* EXERCISE *
Which lines below contain "agent"? Copy every one of them.

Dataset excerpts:
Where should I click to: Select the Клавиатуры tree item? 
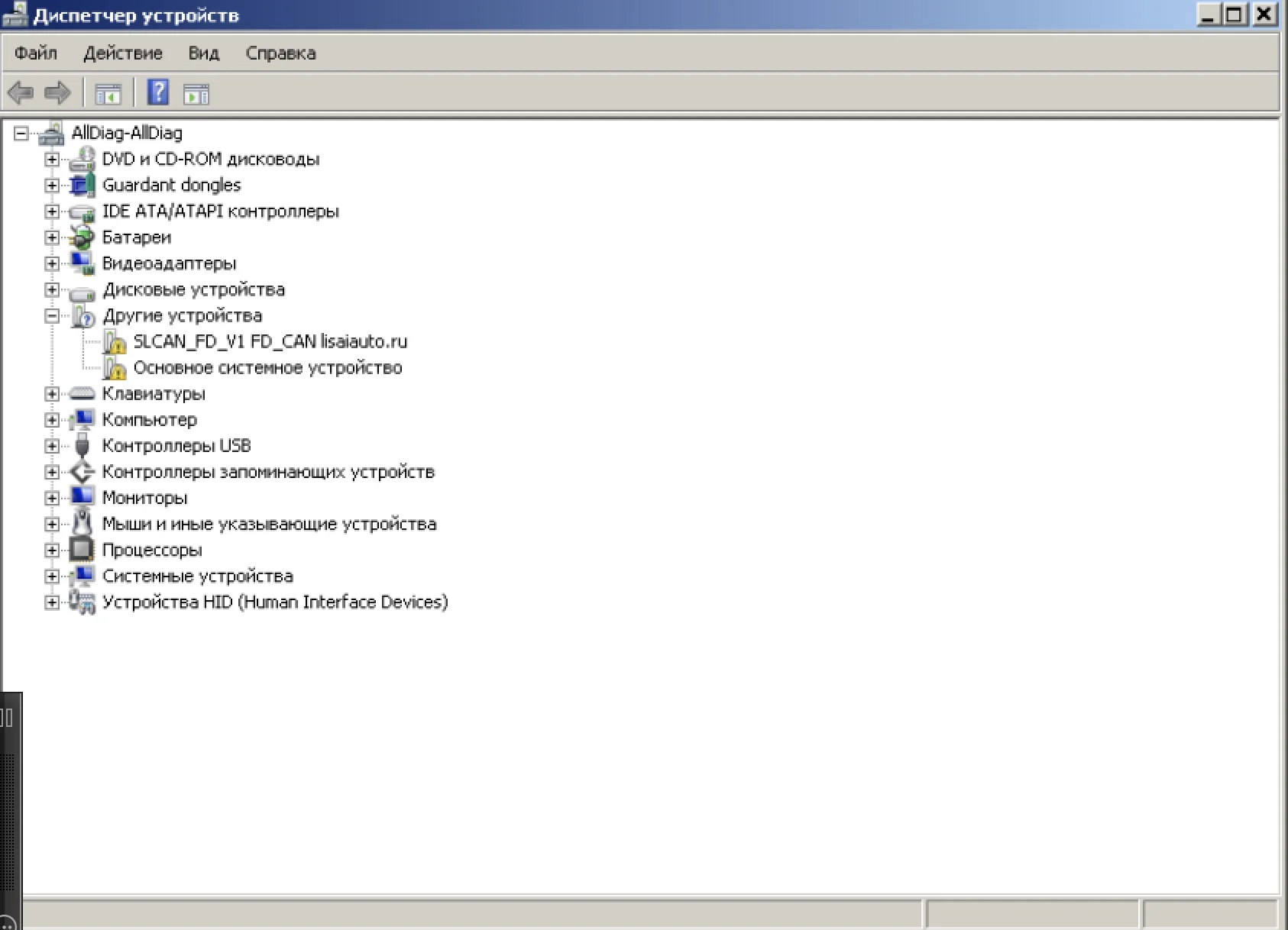click(154, 394)
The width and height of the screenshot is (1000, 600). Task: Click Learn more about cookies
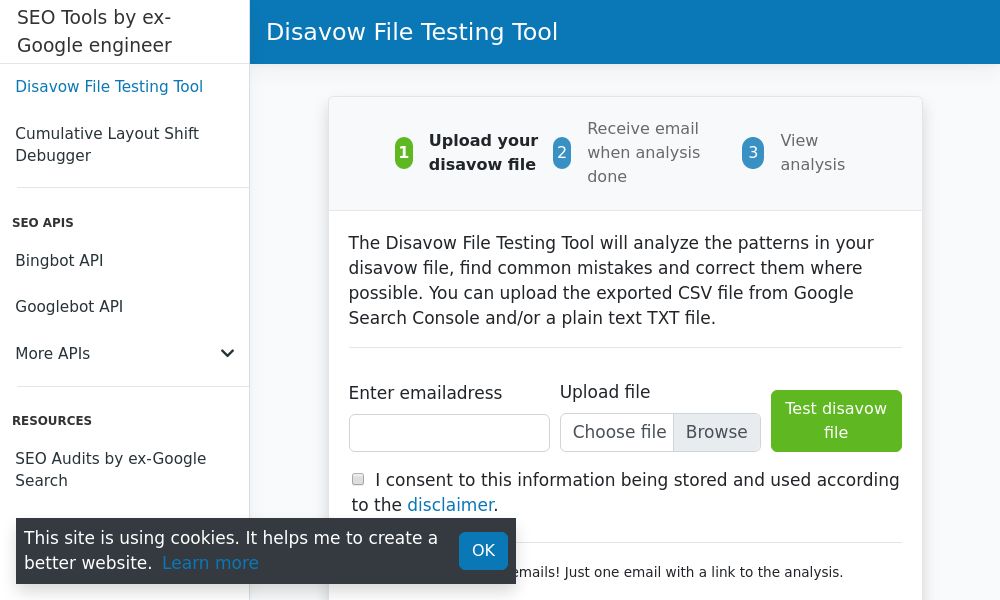pos(210,563)
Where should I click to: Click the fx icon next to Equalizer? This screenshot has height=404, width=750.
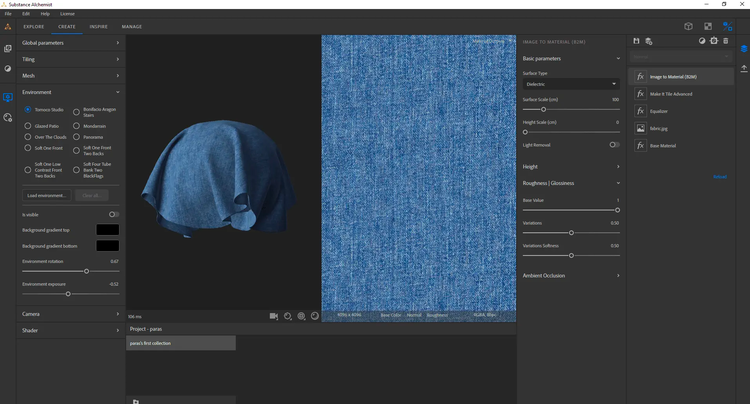pos(640,111)
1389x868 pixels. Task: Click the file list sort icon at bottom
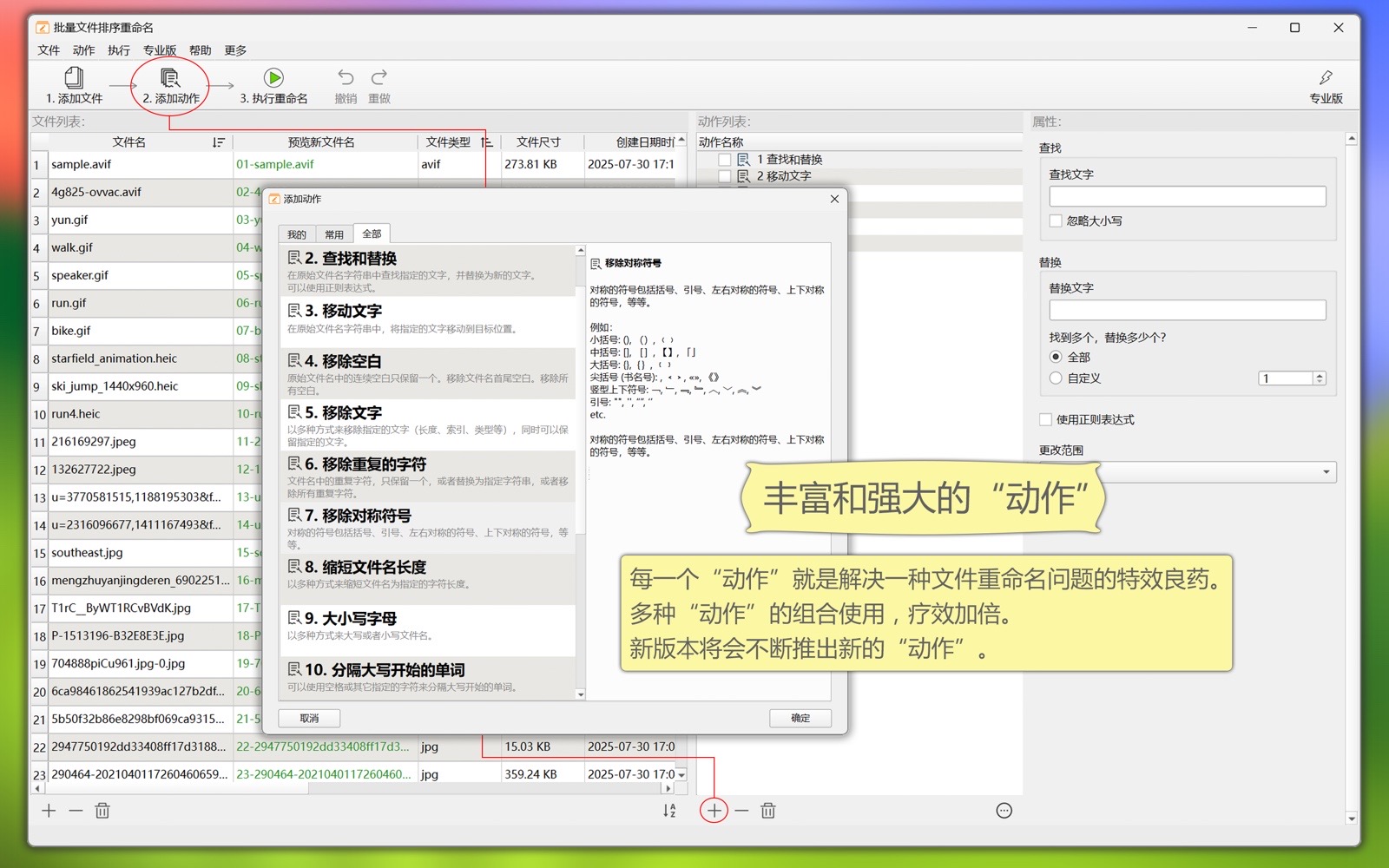(669, 811)
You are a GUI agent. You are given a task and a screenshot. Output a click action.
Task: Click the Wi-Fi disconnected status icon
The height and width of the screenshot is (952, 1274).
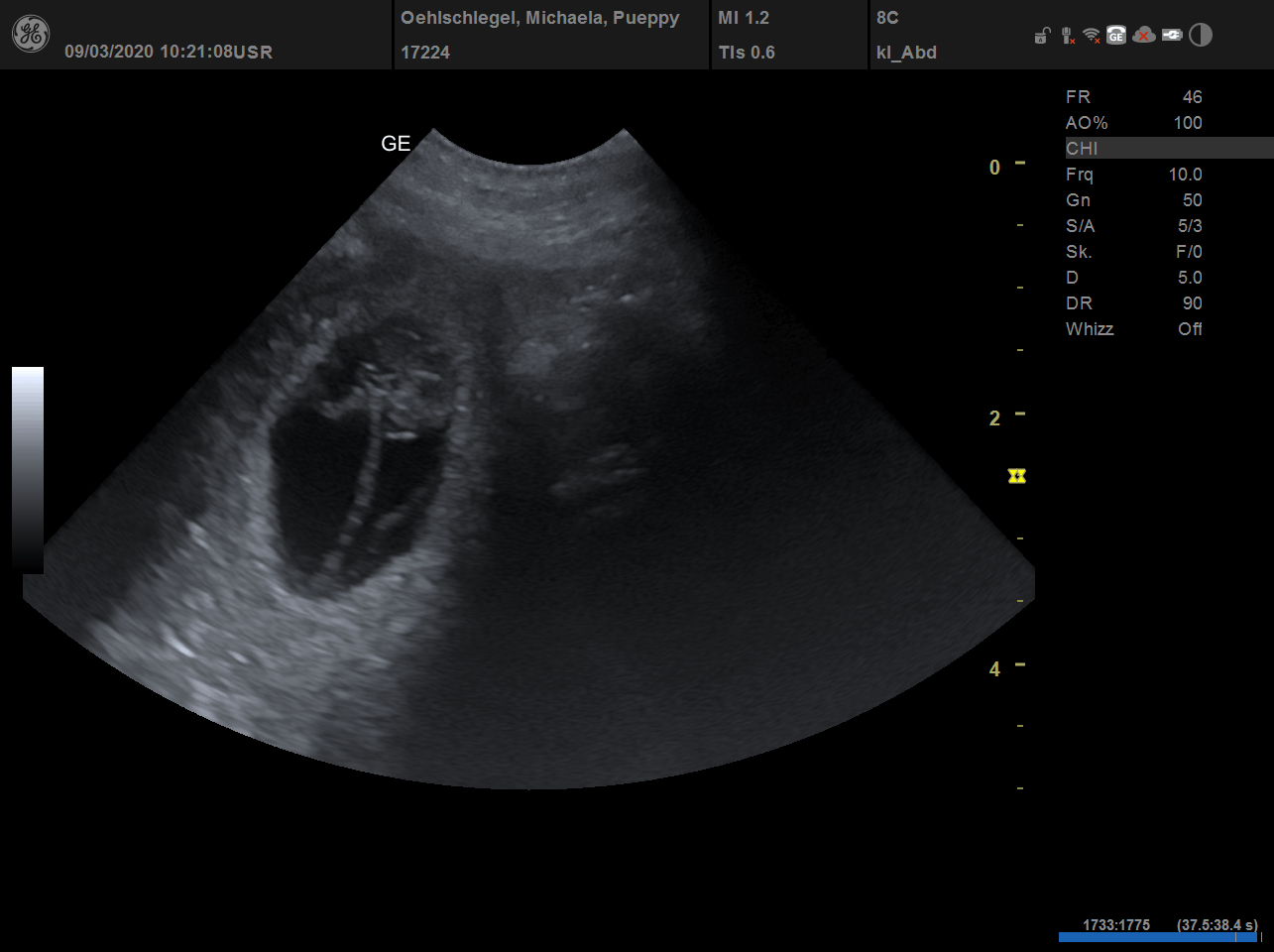[x=1092, y=36]
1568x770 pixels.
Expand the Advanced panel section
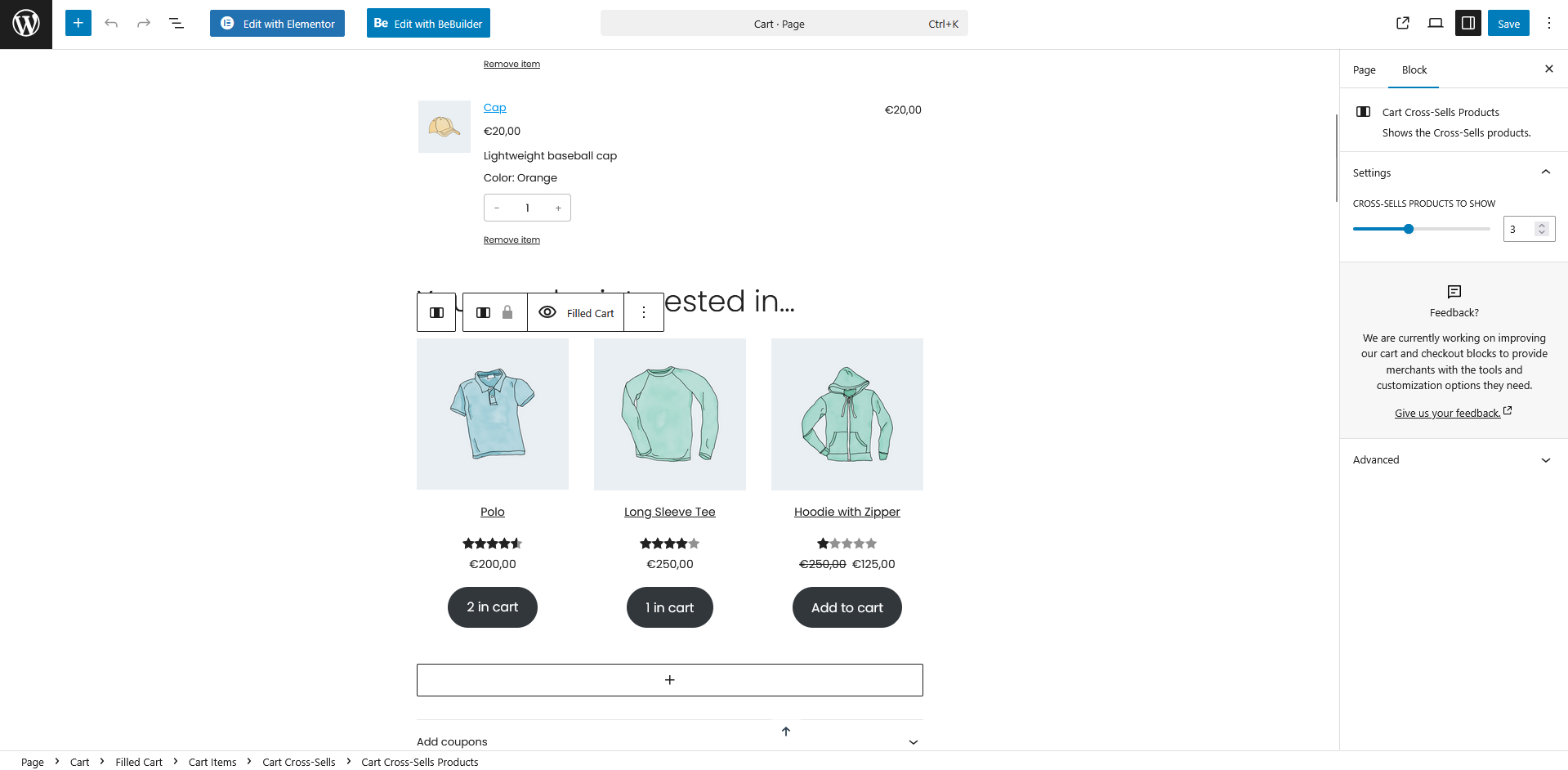click(1545, 460)
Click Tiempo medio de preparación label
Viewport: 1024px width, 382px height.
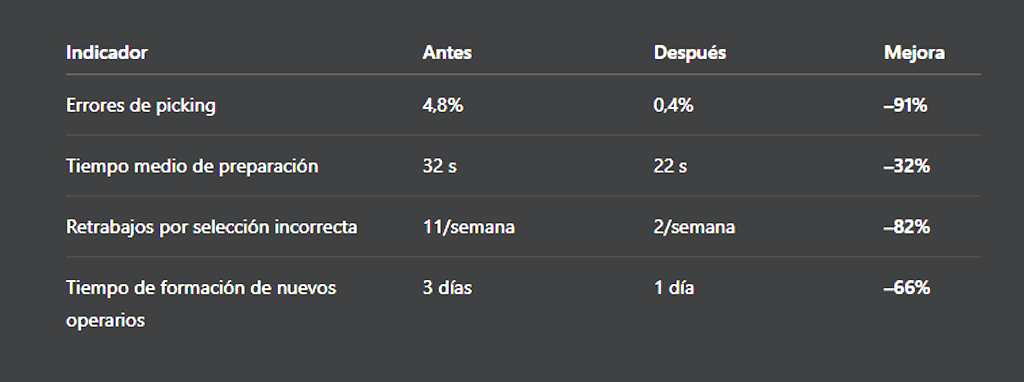click(192, 167)
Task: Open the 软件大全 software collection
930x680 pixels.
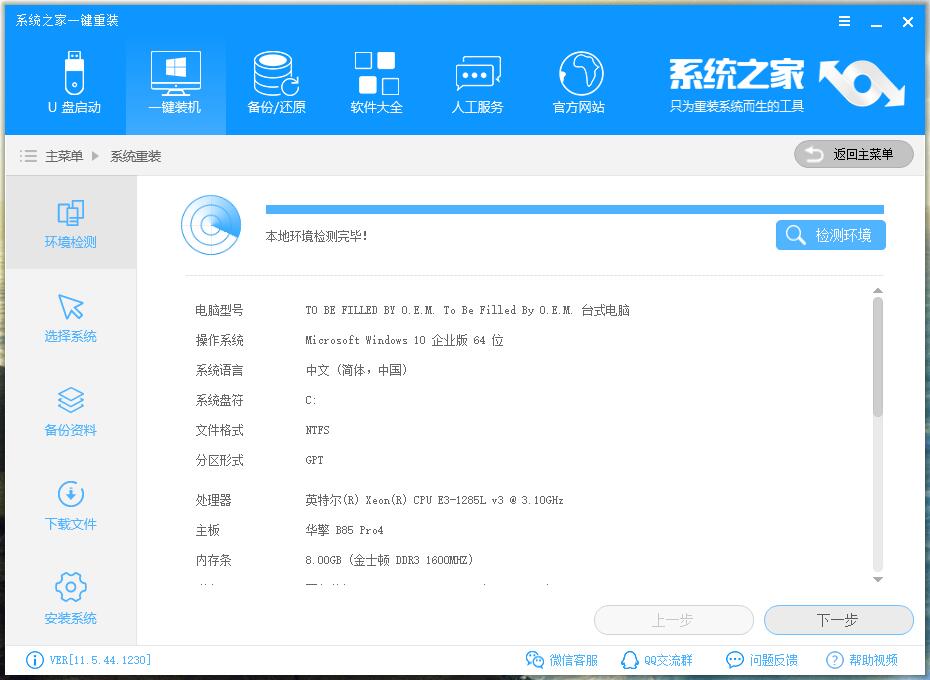Action: tap(376, 83)
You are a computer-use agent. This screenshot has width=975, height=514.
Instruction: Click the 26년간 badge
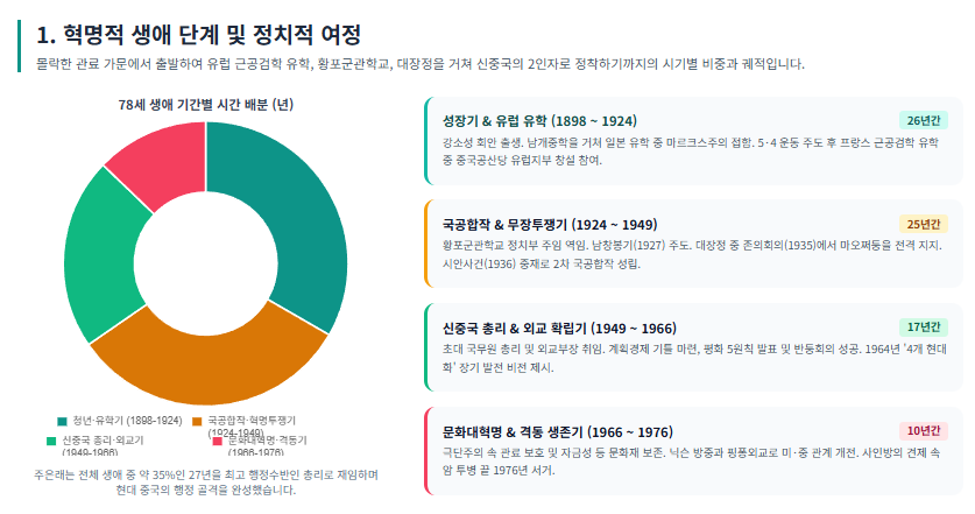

* TASK ANSWER *
You are a GUI agent. You are given a task and a screenshot. Output a click action.
You are a computer-use agent. This screenshot has width=975, height=514.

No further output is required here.